◆ Directions: Edit the material below so that every "menu" becomes "panel", with everything else left unchanged. Leave the pictures out of your version.

..........

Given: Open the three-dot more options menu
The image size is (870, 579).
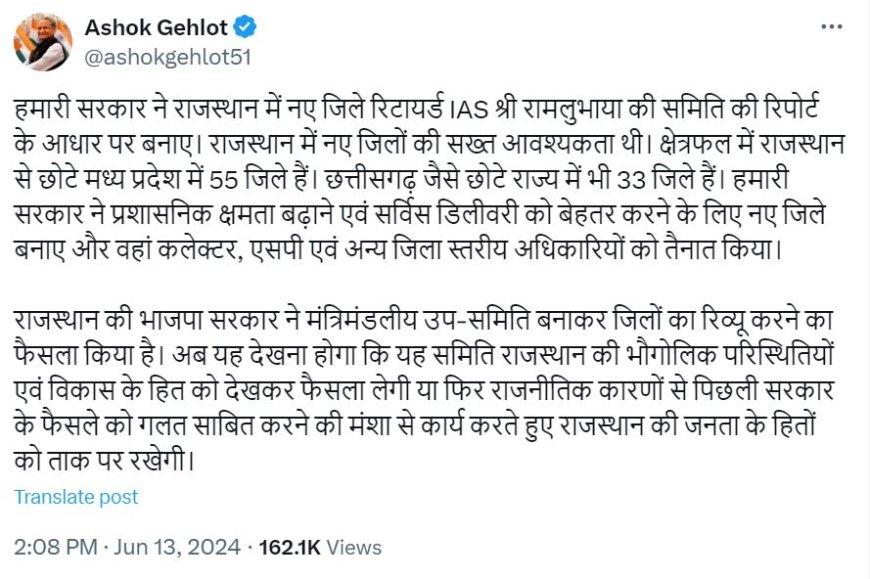Looking at the screenshot, I should coord(831,28).
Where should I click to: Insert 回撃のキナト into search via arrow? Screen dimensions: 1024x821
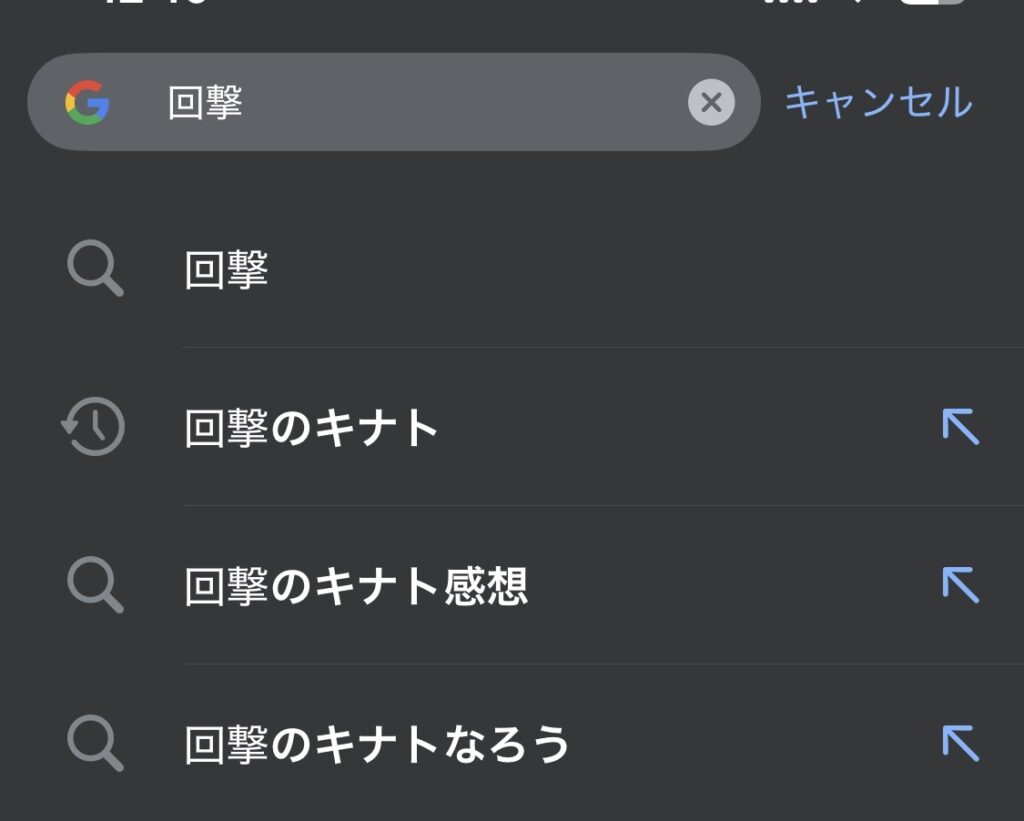[x=960, y=427]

..........

◆ Right answer:
Given: Open the three-dot more options panel
The image size is (870, 579).
Looking at the screenshot, I should coord(831,28).
Where should I click to: Insert 回撃のキナト into search via arrow? Screen dimensions: 1024x821
[x=960, y=427]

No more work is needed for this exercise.